*What you need to do*.
Would you please set down, word for word, the lines from the one with "Where should I click to: Click" through the final line of the data below, omitting any pictures?

*Data excerpts*.
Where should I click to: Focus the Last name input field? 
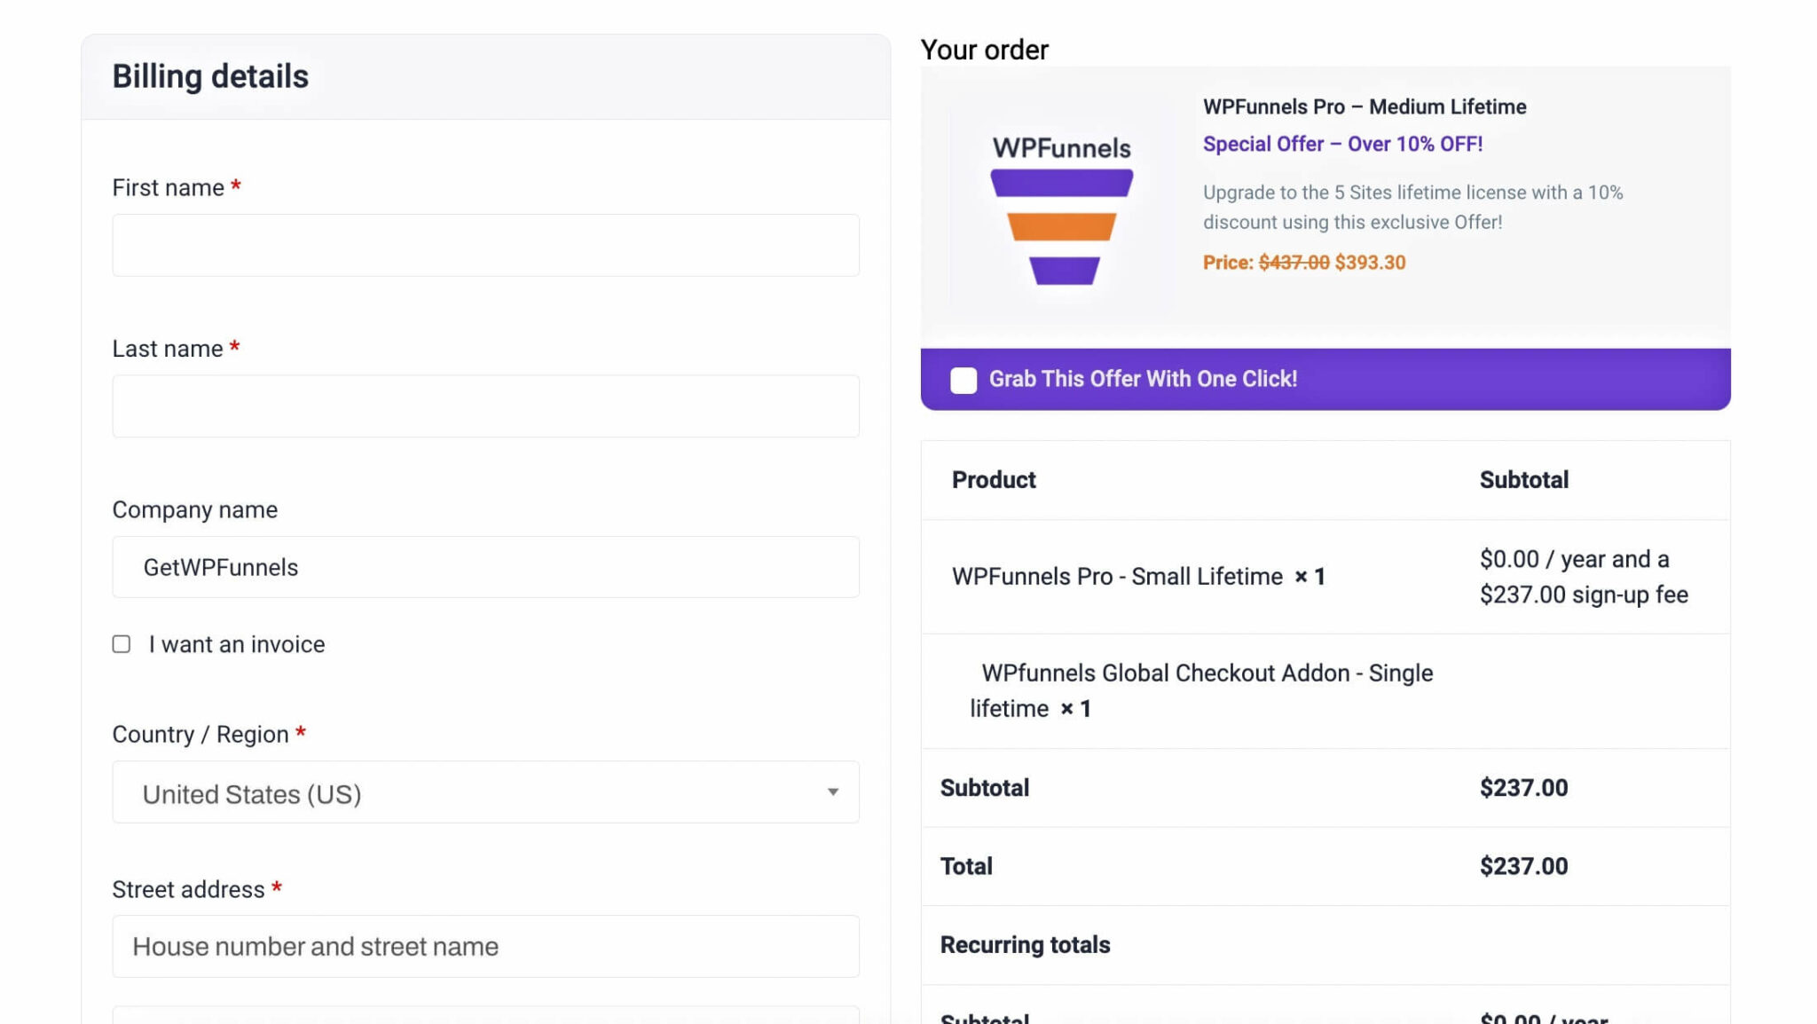pos(485,406)
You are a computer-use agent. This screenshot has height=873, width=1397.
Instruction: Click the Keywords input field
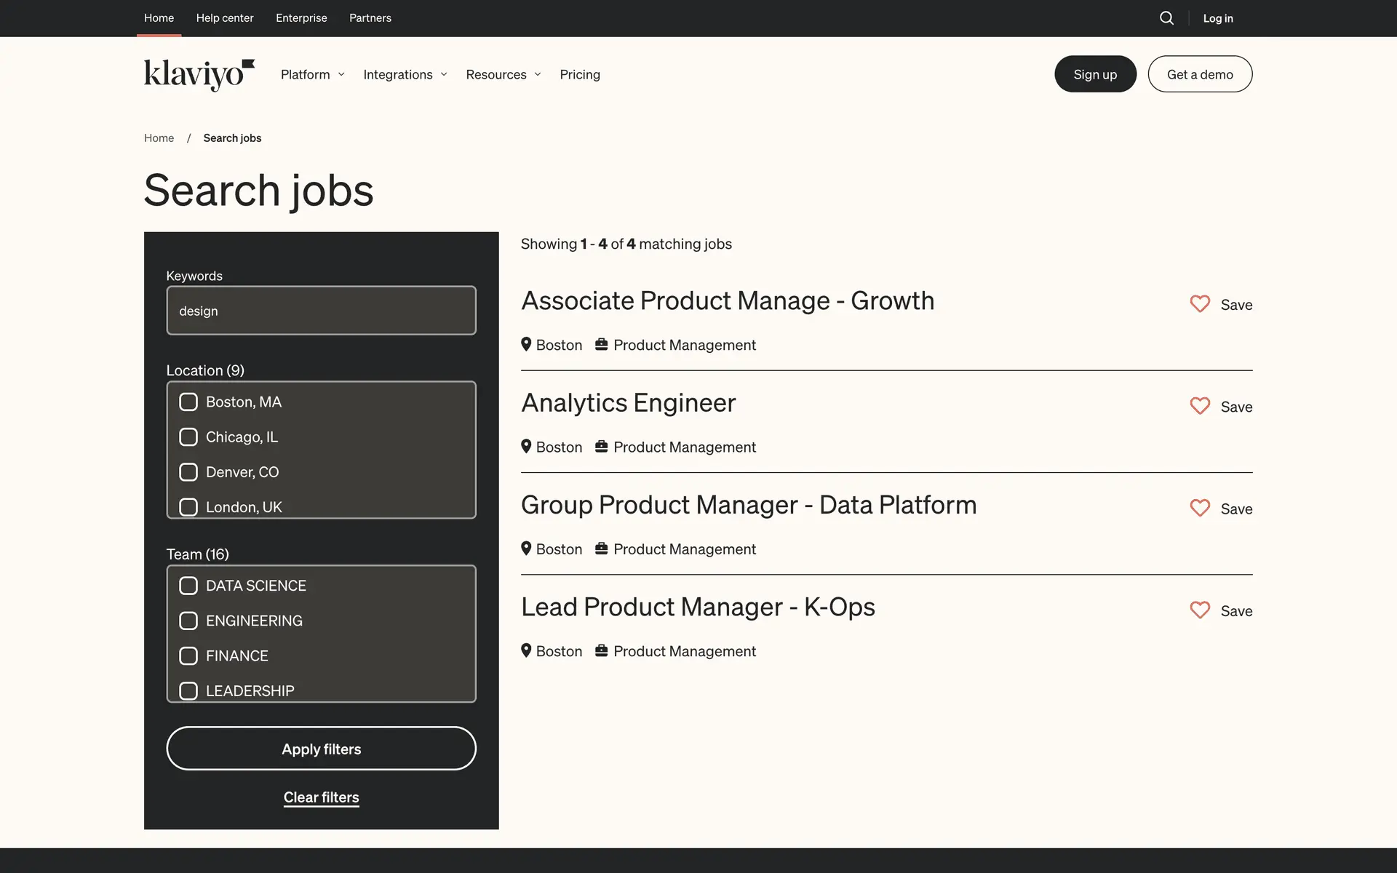321,311
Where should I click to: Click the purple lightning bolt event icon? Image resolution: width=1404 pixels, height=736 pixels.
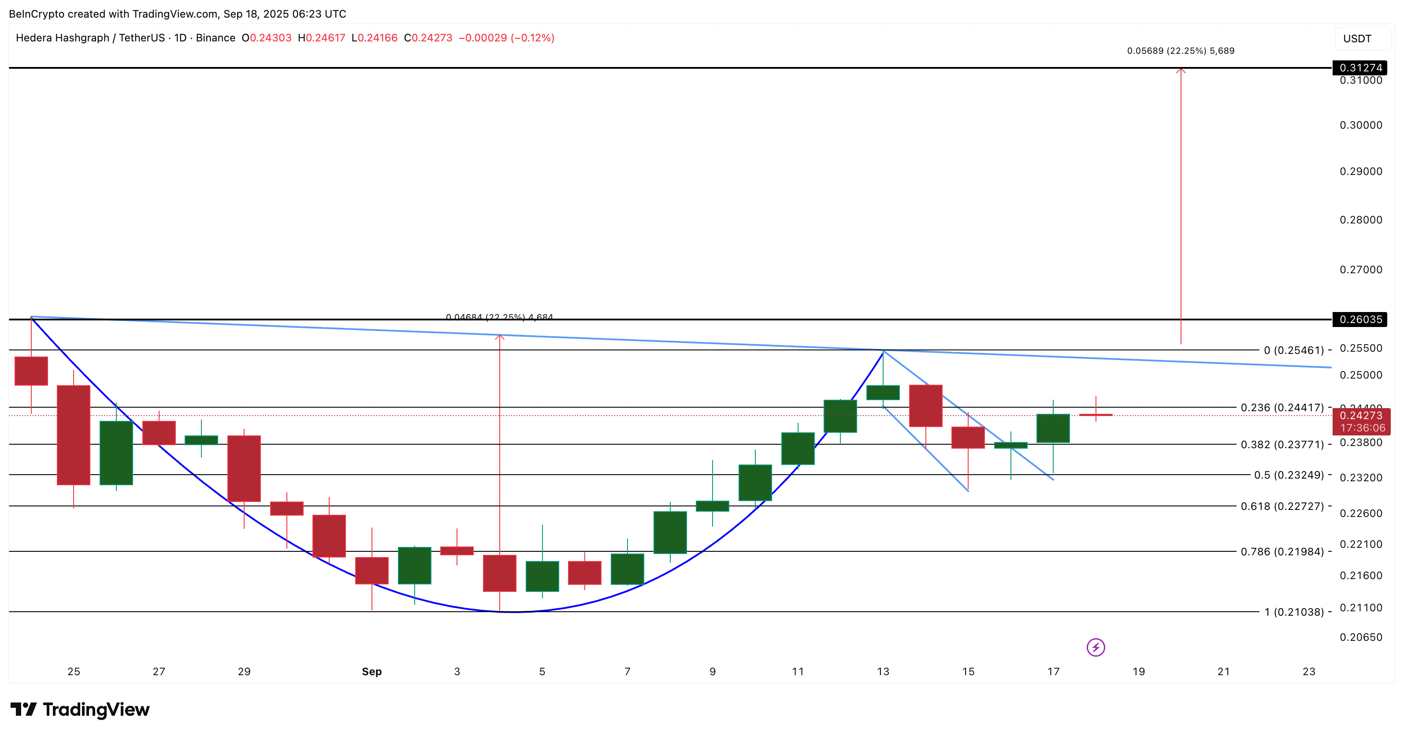[x=1096, y=647]
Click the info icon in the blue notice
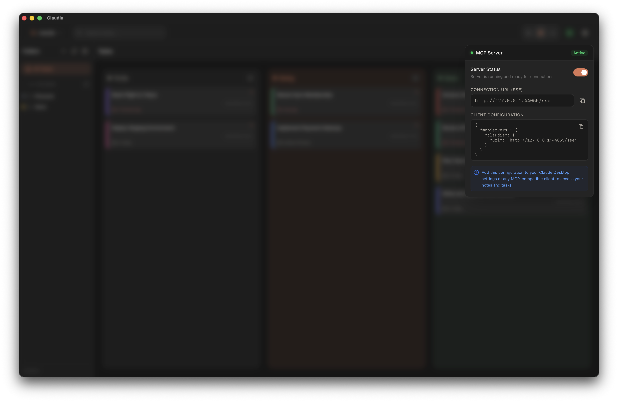Image resolution: width=618 pixels, height=402 pixels. tap(476, 173)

*Written reply*.
Where should I click to: Click the purple lightning bolt event icon? Image resolution: width=1404 pixels, height=736 pixels.
[x=1096, y=647]
Click the info icon in the blue notice
Image resolution: width=618 pixels, height=402 pixels. tap(476, 173)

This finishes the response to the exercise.